* Task brief
Reproduce every record below exactly as written, leaving out any pictures.

* Material shown
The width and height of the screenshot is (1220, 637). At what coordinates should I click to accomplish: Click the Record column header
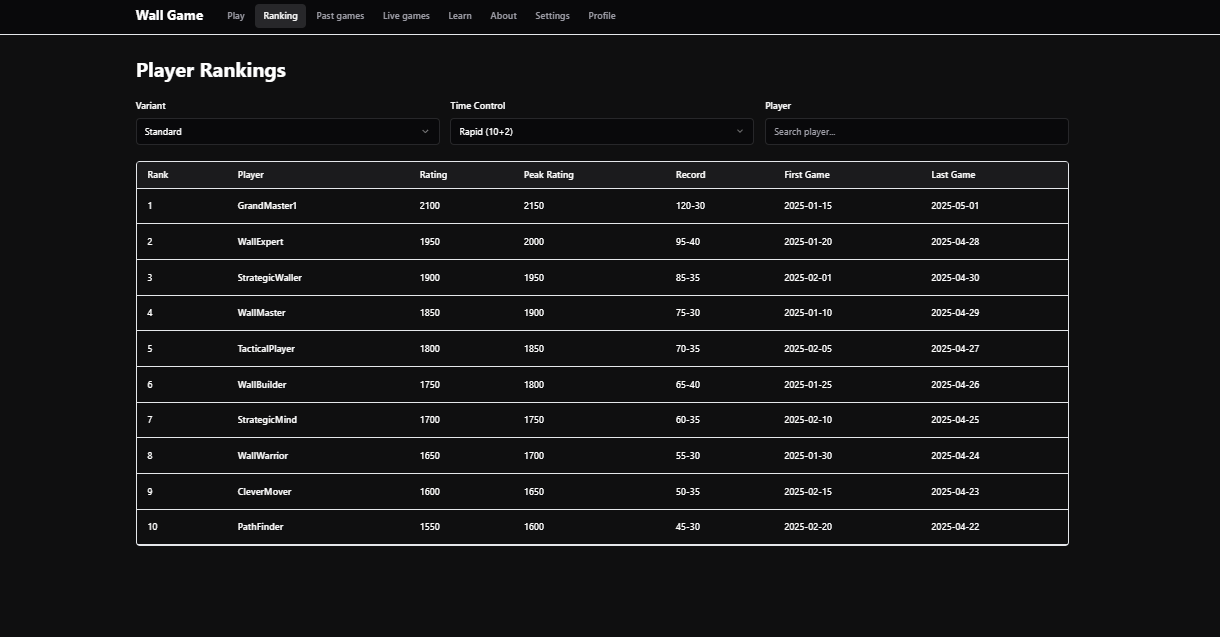coord(690,175)
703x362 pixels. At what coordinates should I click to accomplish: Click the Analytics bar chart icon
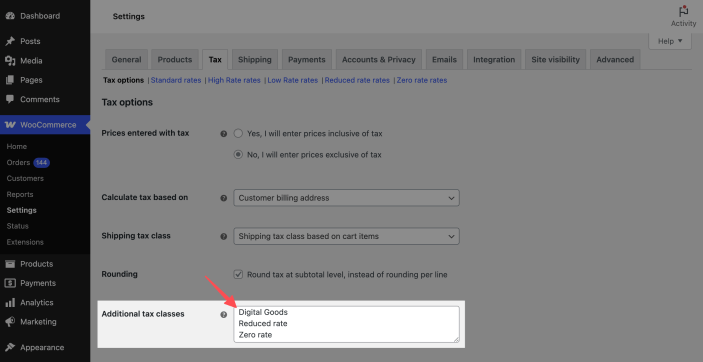point(10,302)
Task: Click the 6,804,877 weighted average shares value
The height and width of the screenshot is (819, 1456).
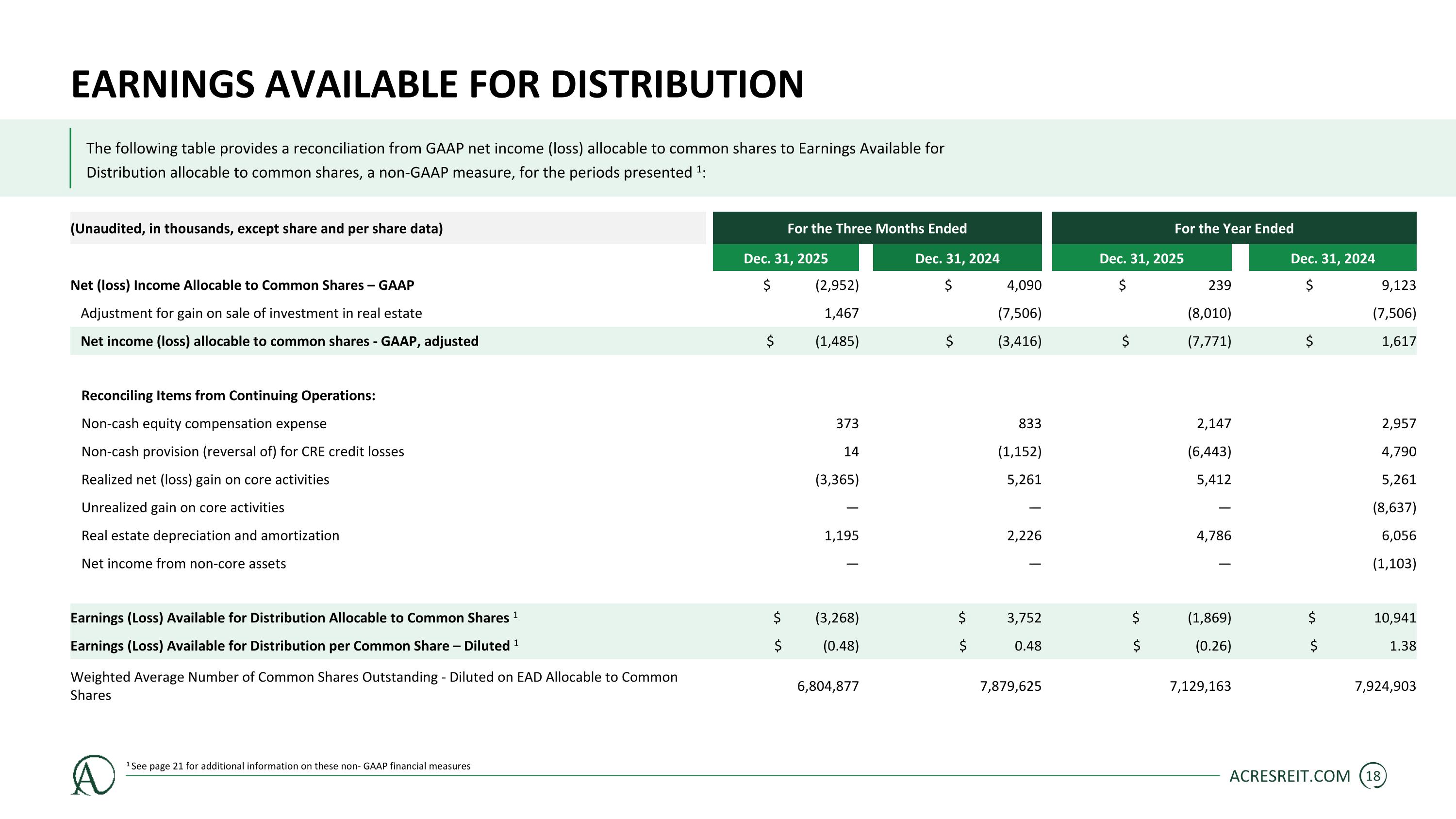Action: click(828, 686)
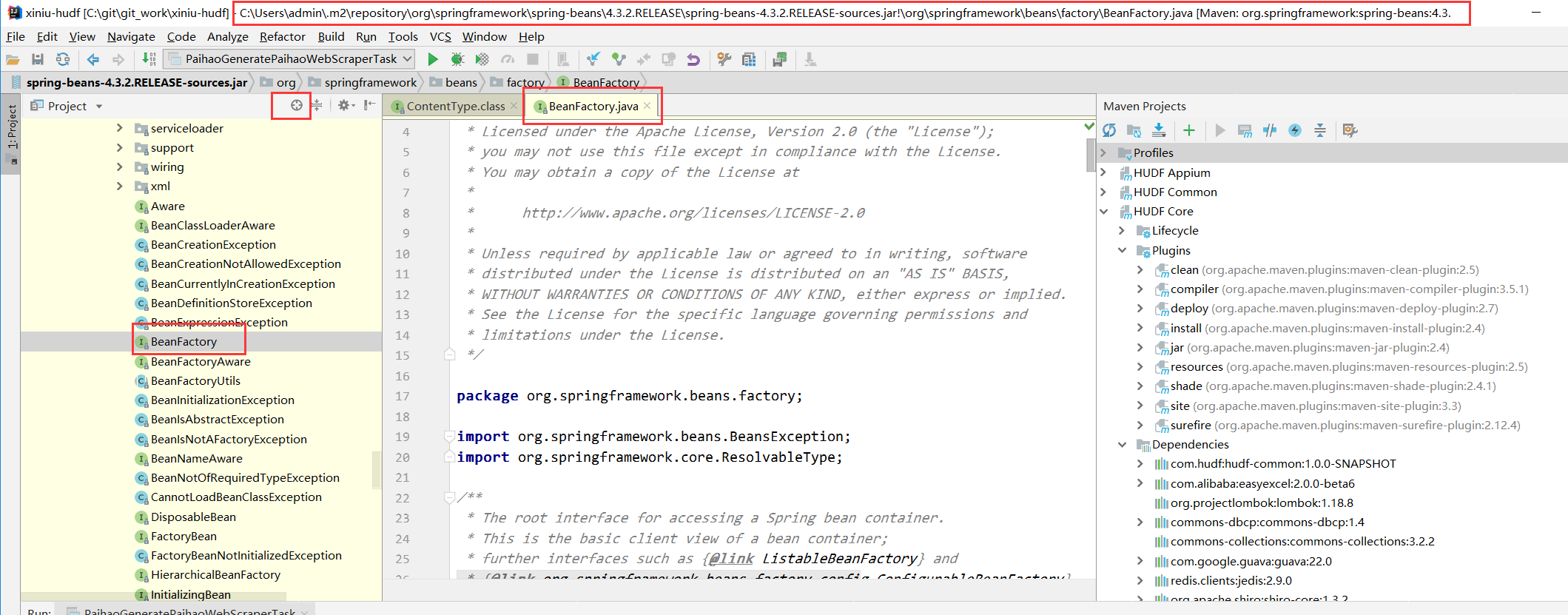This screenshot has width=1568, height=615.
Task: Click the purple Revert undo arrow icon
Action: coord(693,59)
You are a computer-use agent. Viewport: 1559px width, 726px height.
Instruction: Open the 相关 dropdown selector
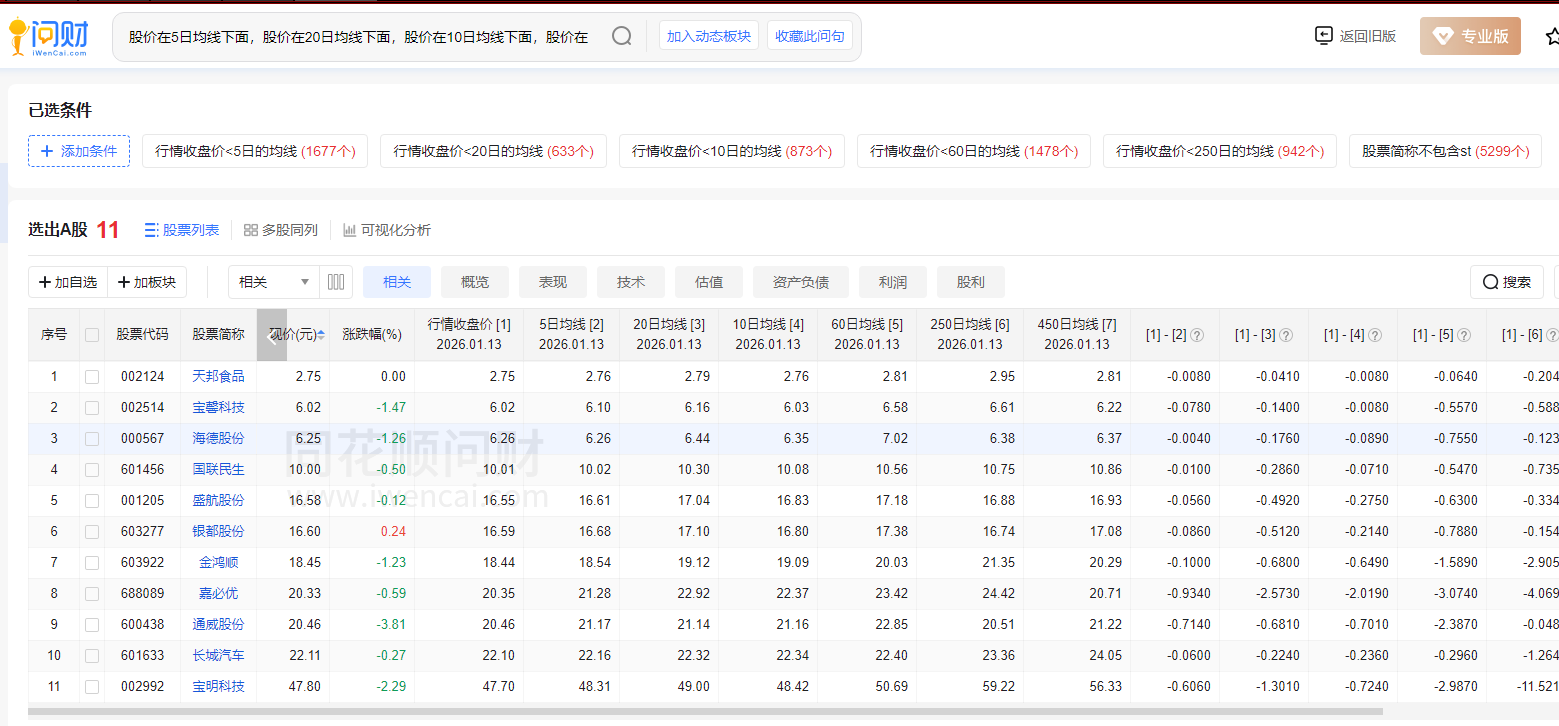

* Answer space
The width and height of the screenshot is (1220, 637). At what coordinates should I click to accomplish: Click the Record column header
coord(690,175)
703x362 pixels. At what coordinates should I click to accomplish: Click the Analytics bar chart icon
point(10,302)
Task: Click the 6,804,877 weighted average shares value
The height and width of the screenshot is (819, 1456).
Action: click(828, 686)
This screenshot has width=1568, height=615.
Task: Click the purple Revert undo arrow icon
Action: coord(693,59)
You are a computer-use agent. Viewport: 1559px width, 726px height.
Instruction: Open the 相关 dropdown selector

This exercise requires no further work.